Voronoi conjecture for five-dimensional parallelohedra
Alexey Garber
TL;DR
This work proves the Voronoi conjecture for five-dimensional parallelohedra by combining a rigorous local-to-global combinatorial analysis of dual cells with a freeness/canonical-scaling framework. The authors show that any 5D parallelohedron either possesses a free direction, which guarantees the conjecture, or admits a canonical scaling ensuring the tiling is affinely equivalent to a Dirichlet-Voronoi polytope of a 5D lattice. A detailed case analysis centered on dual 3-cells (tetrahedra, octahedra, pyramids, prisms) and their associated 4-cells demonstrates that all possible local configurations lead to the conjecture, often via freeness outcomes or by establishing canonical scaling through a gain function. The result confirms the completeness of the 5D Dirichlet-Voronoi parallelohedra list and clarifies the limitations of prior approaches (e.g., Engel’s zone-contraction program) for higher dimensions, while outlining key open questions for dimensions six and higher.
Abstract
We prove the Voronoi conjecture for five-dimensional parallelohedra.
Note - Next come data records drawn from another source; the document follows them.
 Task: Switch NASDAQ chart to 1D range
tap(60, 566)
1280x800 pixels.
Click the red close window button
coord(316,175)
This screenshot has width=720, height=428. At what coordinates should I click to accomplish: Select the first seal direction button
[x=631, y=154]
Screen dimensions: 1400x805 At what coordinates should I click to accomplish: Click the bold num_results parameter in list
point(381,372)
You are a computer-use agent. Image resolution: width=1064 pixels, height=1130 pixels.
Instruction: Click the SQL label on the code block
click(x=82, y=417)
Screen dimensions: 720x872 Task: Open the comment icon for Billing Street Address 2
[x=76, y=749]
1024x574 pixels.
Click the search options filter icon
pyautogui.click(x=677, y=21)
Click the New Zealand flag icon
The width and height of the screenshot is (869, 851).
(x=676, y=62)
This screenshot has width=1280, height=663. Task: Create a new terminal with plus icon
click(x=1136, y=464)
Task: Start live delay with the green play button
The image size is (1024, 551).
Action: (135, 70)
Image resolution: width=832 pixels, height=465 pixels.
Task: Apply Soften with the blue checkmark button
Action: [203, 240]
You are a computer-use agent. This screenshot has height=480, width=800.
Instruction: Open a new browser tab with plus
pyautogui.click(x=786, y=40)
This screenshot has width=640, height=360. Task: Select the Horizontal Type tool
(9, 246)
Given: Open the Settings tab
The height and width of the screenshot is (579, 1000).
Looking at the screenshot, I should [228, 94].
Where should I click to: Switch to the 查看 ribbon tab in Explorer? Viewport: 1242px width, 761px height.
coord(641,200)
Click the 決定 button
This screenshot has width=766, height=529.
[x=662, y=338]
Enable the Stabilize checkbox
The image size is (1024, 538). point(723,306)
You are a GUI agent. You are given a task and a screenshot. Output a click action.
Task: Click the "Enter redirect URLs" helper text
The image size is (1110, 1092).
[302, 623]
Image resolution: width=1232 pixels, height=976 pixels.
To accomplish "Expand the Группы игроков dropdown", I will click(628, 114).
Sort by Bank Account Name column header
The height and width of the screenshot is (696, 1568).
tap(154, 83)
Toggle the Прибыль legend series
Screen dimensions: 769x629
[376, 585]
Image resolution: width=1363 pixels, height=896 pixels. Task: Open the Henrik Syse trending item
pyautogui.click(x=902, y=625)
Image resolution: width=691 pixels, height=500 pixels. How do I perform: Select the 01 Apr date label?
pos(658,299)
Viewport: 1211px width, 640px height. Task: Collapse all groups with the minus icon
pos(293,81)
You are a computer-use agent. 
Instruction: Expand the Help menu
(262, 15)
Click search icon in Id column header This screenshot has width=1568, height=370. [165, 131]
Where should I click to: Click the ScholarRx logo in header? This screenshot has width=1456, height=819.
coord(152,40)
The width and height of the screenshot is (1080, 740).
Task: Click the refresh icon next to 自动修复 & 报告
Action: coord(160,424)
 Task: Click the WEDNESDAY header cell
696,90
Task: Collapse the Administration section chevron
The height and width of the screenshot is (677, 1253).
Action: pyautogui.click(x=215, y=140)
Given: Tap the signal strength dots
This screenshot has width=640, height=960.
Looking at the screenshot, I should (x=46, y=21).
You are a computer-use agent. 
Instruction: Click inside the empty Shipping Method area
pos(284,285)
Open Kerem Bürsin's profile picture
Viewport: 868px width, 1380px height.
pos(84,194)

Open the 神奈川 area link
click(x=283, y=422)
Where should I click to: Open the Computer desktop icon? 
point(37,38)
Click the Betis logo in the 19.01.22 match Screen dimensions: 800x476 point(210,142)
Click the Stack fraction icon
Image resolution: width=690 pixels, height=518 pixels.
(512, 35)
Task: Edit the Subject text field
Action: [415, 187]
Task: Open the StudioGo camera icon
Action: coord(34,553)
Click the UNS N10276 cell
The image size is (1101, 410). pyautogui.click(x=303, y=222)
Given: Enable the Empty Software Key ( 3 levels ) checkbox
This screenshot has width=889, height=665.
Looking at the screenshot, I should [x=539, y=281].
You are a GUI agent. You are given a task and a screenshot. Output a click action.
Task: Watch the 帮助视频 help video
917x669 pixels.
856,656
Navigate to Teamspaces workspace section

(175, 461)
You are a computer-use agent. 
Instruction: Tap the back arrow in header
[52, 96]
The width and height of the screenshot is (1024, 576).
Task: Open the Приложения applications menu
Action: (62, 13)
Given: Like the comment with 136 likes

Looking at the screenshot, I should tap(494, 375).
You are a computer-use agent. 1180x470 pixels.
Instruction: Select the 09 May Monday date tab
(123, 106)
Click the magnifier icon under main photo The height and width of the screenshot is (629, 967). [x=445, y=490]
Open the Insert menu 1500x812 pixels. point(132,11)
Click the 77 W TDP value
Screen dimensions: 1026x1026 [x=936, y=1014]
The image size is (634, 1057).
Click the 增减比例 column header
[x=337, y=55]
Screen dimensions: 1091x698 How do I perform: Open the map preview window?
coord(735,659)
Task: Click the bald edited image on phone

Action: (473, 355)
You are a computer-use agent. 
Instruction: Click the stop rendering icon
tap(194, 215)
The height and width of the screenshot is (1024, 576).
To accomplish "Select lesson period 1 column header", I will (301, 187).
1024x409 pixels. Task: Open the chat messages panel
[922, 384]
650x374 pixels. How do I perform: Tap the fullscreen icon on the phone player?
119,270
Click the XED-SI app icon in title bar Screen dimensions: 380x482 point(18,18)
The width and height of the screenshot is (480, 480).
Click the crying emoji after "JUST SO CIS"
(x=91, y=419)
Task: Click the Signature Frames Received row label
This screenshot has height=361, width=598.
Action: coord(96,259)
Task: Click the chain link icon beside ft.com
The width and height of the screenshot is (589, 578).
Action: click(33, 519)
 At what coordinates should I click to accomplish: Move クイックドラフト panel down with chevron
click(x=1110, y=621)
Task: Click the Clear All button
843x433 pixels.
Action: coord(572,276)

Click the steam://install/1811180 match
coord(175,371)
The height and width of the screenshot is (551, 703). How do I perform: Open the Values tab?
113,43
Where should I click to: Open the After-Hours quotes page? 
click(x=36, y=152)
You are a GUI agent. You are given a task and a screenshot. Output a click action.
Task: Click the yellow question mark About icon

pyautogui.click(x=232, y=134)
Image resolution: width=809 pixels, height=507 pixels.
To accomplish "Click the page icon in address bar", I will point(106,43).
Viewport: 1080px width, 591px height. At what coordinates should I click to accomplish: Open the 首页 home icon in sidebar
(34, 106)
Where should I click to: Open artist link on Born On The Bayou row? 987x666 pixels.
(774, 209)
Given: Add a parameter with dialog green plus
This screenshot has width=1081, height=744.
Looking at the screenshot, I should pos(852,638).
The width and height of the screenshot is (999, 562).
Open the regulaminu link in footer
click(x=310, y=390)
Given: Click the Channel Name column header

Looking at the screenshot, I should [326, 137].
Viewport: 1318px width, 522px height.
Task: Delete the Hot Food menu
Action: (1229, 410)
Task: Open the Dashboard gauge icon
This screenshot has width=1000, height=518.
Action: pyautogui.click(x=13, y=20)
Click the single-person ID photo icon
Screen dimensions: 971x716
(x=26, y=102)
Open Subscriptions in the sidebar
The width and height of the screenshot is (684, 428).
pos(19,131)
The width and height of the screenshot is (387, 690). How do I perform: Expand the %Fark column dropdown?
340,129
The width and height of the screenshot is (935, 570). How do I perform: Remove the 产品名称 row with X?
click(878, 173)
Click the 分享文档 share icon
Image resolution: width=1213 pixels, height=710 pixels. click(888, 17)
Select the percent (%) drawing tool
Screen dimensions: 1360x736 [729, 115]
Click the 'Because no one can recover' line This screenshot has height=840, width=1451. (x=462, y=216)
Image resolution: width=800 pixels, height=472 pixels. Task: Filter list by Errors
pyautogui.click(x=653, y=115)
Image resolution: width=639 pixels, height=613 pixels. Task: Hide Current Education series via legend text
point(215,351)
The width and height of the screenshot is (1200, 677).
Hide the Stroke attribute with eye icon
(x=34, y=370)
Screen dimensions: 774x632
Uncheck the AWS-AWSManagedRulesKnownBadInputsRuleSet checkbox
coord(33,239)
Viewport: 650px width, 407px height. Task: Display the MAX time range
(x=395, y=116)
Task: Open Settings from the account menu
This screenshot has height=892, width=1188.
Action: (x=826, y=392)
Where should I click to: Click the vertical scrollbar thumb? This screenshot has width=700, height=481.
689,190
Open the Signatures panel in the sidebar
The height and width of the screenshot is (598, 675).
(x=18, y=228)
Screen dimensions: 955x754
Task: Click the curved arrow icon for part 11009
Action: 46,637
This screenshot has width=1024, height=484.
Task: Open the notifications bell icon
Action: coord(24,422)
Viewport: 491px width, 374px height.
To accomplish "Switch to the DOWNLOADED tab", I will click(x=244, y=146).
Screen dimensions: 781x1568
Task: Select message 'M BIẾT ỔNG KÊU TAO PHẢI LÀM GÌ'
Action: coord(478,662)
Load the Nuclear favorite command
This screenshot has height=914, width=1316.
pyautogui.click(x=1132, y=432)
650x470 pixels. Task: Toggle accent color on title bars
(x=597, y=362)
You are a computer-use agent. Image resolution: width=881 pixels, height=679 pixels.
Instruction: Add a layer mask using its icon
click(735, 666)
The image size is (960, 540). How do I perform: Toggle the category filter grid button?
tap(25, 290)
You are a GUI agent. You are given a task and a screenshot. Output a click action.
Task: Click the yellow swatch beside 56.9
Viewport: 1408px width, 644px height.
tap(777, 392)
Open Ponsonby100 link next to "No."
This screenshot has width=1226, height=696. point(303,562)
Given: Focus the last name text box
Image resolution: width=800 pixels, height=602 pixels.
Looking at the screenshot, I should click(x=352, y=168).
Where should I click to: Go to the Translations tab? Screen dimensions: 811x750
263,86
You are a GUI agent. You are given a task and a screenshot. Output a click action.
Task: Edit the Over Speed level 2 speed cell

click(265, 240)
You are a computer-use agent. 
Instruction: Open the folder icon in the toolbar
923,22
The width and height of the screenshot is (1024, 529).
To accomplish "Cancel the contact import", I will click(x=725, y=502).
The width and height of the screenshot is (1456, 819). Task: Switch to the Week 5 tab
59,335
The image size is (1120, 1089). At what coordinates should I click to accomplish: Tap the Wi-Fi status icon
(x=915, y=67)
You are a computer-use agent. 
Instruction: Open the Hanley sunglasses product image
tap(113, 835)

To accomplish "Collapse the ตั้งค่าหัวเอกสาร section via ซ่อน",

Namely, we show that if a convex five-dimensional polytope $P$ tiles $\mathbb R^5$ with translations, then $P$ is an affine image of the Dirichlet-Voronoi polytope for a five-dimensional lattice. Our proof is based on an exhaustive combinatorial analysis of possible dual 3-cells and incident dual 4-cells encoding local structures around two-dimensional faces of five-dimensional parallelohedron $P$ and their edges aiming to prove existence of a free direction for $P$ paired with new properties established for parallelohedra (in any dimension) that have a free direction that guarantee the Voronoi conjecture for $P$.